A Bóg odpowiada nam słowami dzisiejszej Ewangelii. „Wasz syn, to jeden ze sług, którego posłałem do mojej winnicy, czyli wyznaczyłem mu jego życiowe zadanie. Jechał pociągiem do winnicy Bożych planów. Ale go zabili, jak zabili i inne sługi, jak zabili i mojego Syna – Jezusa Chrystusa”. Lecz przyjdzie dzień, kiedy sam Bóg przyjdzie na ziemię – swoją winnicę – i osądzi wszystkich, którzy dopuszczają się takich niesprawiedliwości. A ten zabity, sługa Marian, spełnił swoją rolę w życiu. Dlatego módlmy się, by nie ominęła go wieczna nagroda. W Bogu bowiem żadne dobro nie ulega zatraceniu, żaden człowiek, o ile nie chce, nie ulega zniszczeniu.

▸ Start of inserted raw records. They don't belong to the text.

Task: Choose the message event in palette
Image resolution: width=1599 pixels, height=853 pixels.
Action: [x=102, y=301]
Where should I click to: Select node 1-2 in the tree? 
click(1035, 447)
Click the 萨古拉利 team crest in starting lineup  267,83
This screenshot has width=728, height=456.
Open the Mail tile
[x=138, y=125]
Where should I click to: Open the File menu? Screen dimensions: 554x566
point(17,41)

„Biorę to sobie do serca, dlatego też ufam”. Branie sobie do serca, to rozważanie z Chrystusem wydarzenia, rozważanie z Ewangelią każdej chwili, nawet, gdy ona jest tak tragiczna. Bo Ewangelia, bo Chrystus daje nam ufność w beznadziei i pokój w tragedii. To nie ufność zapomnienia, bo zbyt wielki jest ból, by machnąć ręką na wszystko, ale to ufność poddania się Bogu. Dlatego też autor Księgi Lamentacji następne słowa wypowie już w duchu ufności.

„Jest nowa i świeża co rano: ogromna Twa wierność” – mówi autor. Ufność jest wiarą w wierność Boga, a skoro Bóg jest wierny, to nie pozwoli zginąć tym, którzy z rąk ludzkich zginęli.

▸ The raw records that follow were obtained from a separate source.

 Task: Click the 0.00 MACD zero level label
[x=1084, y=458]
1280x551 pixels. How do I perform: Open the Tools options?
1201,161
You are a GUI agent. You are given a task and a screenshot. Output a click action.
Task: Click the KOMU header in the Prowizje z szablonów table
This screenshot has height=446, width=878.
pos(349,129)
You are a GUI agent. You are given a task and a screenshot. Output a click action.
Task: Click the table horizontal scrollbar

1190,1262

„Działem mym Pan – mówi moja dusza, dlatego czekam na niego”. Autor w bólu widzi Boga jako nagrodę. Tej nagrody pragniemy i my dziś dla zmarłego Mariana. Dlatego modlimy się o niebo dla niego, bo gdy będzie z Panem nic więcej nie będzie mu potrzeba i żaden ból ziemskiego konania nie przyćmi radości chwały wiecznej.

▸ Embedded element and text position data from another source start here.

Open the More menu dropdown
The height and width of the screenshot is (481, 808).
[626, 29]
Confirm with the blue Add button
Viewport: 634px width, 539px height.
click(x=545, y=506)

„Dobry jest Pan dla ufnych, dla duszy, która Go szuka” – autor zdaje się mówić do nas, byśmy nie zatrzymywali się nad cierpieniem, ale swój ból przynosili do Pana, szukali Go choćby z zapłakanymi oczyma.

„Dobrze jest czekać w milczeniu ratunku od Pana”. Nie tylko mamy Boga szukać, ale w szukaniu milczeć, nie przeplotkować bólu, ale ufać Panu i czekać wybawienia od kary dla zmarłego, a dla nas od zachwiania w nieograniczoną miłość Boga.

I tak to ostatnie zdanie z dzisiejszego czytania uczy nas o tym, iż rozważanie o tak tragicznej dla nas sprawie, jaką jest śmierć Mariana, ale rozważanie z Chrystusem, zamyka nam usta, bo żadne słowo nie odda, ani nie ogarnie bólu, jaki przeżywają wszyscy kochający niedawno jeszcze żyjącego studenta.

„Dobrze jest czekać w milczeniu ratunku od Pana”.

Marianie, ty już czekasz w milczeniu ratunku od Pana. Niech i my czekamy Twojego wybawienia, i to czekamy nie na próżno lecz zanosząc serca i modlitwy przed oblicze miłosiernego Pana.

Udziel, Panie życia wiecznego zmarłemu Marianowi a nam daj pociechę w smutku z powodu jego śmierci. Amen.